* [Work instructions]:
Count the lines in the items below that contain the word "Toggle". Reply with the number only.

* [Data excerpts]:
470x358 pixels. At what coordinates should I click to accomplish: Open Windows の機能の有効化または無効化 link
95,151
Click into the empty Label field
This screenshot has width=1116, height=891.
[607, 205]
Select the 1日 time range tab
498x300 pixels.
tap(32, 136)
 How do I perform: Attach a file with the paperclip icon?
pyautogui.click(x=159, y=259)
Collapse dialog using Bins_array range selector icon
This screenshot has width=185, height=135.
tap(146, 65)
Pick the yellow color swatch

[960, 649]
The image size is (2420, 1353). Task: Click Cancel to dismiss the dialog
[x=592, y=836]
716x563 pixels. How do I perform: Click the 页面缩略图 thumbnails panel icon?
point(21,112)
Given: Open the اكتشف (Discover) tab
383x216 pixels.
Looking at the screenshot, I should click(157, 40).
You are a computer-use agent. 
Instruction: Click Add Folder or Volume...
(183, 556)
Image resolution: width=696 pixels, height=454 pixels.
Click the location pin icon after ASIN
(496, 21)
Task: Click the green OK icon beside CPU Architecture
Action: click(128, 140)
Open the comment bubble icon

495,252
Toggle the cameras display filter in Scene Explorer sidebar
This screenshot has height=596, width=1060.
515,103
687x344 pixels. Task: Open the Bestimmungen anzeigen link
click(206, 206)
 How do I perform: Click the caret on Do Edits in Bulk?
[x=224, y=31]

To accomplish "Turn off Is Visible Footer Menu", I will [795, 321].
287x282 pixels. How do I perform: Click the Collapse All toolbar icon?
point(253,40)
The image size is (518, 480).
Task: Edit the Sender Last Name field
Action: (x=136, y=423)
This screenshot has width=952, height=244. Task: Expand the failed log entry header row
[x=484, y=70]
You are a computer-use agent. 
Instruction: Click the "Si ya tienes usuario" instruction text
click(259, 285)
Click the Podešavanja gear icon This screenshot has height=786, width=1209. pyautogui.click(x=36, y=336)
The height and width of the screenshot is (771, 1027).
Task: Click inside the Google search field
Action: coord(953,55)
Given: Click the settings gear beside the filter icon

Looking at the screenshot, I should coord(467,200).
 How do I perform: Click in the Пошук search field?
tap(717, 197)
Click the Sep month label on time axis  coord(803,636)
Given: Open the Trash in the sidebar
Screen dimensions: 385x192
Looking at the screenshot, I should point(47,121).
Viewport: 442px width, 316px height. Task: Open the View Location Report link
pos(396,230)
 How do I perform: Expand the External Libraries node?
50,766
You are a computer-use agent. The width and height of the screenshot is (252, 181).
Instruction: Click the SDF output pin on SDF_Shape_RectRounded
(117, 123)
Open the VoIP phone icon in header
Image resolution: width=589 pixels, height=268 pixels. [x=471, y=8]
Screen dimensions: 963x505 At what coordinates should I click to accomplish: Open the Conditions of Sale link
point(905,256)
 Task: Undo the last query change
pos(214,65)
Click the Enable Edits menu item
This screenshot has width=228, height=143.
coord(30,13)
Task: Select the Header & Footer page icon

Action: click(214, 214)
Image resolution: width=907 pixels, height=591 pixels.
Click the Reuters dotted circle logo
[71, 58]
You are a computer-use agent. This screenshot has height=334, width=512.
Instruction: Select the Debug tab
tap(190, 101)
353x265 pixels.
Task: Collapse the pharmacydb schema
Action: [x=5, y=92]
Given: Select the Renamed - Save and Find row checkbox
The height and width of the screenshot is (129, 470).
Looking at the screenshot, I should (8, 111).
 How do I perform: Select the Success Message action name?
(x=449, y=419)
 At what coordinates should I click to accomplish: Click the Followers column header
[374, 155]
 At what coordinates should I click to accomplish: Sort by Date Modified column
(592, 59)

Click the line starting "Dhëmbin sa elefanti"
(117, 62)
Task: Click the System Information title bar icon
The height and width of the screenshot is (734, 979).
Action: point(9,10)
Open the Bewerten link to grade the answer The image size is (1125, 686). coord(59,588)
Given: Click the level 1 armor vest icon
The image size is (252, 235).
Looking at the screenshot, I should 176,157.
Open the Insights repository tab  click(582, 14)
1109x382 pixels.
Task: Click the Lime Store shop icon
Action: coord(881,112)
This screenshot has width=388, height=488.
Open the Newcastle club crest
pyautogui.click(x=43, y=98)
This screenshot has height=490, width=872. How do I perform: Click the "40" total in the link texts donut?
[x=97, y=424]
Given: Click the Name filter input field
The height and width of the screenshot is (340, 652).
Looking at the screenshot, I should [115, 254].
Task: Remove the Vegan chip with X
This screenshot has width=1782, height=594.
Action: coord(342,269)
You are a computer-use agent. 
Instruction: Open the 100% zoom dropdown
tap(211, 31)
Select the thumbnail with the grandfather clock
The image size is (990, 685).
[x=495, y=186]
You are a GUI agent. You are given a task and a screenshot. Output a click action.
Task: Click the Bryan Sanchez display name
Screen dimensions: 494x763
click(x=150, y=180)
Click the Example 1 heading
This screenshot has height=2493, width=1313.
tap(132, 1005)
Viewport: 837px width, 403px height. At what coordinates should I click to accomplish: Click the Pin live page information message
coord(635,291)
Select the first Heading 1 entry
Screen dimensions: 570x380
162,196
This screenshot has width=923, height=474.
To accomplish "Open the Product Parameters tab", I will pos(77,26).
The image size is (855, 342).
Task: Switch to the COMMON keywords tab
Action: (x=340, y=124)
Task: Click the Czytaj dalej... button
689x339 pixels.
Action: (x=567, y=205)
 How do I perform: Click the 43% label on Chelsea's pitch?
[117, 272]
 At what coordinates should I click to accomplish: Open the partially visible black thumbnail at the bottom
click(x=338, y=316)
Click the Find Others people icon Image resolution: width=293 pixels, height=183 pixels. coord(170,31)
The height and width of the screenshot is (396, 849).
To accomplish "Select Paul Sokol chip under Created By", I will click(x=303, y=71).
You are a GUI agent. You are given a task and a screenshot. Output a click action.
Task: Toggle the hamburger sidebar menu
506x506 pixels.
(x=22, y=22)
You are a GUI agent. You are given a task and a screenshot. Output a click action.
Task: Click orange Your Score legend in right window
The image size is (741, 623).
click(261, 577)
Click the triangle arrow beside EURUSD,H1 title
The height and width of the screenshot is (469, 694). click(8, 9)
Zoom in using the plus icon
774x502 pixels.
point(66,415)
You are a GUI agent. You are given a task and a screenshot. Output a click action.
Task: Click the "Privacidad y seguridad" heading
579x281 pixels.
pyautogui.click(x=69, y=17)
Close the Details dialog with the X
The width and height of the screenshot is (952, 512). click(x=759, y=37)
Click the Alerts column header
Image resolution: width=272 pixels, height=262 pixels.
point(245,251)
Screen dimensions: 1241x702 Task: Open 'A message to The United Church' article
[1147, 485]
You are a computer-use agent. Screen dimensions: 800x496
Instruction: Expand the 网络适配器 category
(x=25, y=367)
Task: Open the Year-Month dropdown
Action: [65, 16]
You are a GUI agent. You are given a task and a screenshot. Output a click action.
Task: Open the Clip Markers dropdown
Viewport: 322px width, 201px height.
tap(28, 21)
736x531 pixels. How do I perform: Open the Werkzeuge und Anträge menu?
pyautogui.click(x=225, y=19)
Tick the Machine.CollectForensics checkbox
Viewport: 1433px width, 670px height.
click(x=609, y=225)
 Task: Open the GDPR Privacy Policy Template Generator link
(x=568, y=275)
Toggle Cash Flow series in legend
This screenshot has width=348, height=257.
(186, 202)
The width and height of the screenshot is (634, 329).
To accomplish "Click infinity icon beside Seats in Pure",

* [Solution]:
3